We were woken up be things falling off shelves. The sea is getting rougher.
We’re trying to get to Elephant Island--where Shackleton’s crew overwintered The island is surrounded by pack ice. Spent the morning moving around trying to find an opening in the ice, through the fog.
We came up on two humpback whales, followed them for a while. After the captain turned back to finding a way through the ice, the whales stayed with us for about 20 minutes more. The sonar indicates a concentration of just below the surface. The whales were eating without have to go deep
Just announced--the pack ice is too extensive. It is a mix of surface ice (OK kind of ice) glacier ice (you really don’t want to hit with a ship), multi year ice (also a no-no). We can not find a way in that would also guarantee us a way out. So we are abandoning our attempt to get to Elephant Island.

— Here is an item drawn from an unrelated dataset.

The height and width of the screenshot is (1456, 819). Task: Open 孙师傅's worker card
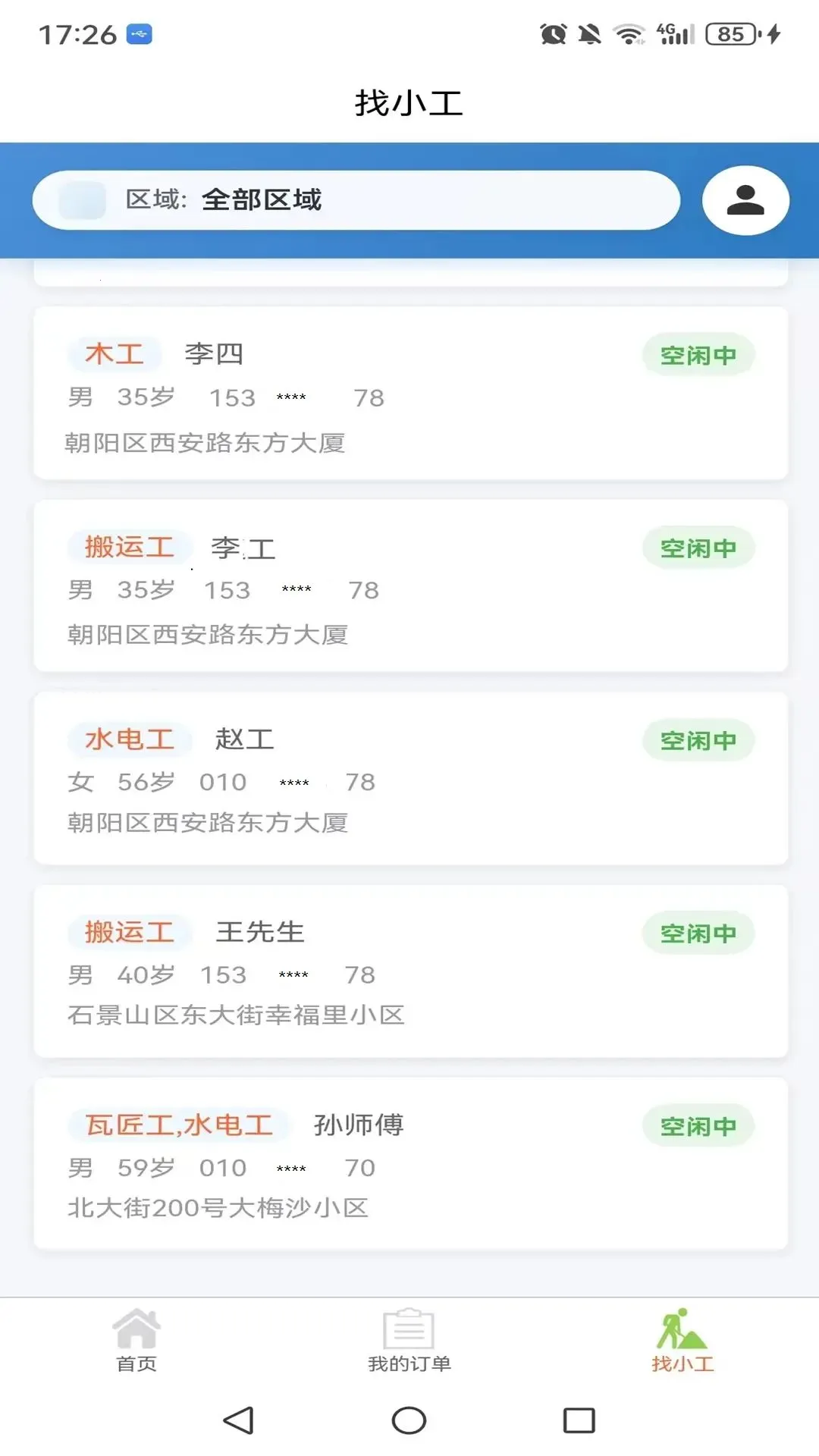[410, 1163]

On our way to the South Orkneys, the bridge spots five fin whales-the second largest of the baleen whales. Spend about half an hour watching them, the are doing very shallow dives.
Tonight, the first showing of a new Lindblad movie, “Counting Penguins.” It is about Oceanites, the only non-governmental research group working in Antarctica. More about Oceanities in a future post.
Late update. We are skipping the South Orkneys--today’s ice report shows even more ice around the South Orkneys than around Elephant Island. So we will get an extra day on South Georgia. You have to be flexible when on a Lindblad trip. They take advantages of changing conditions with quite a few changes in plans.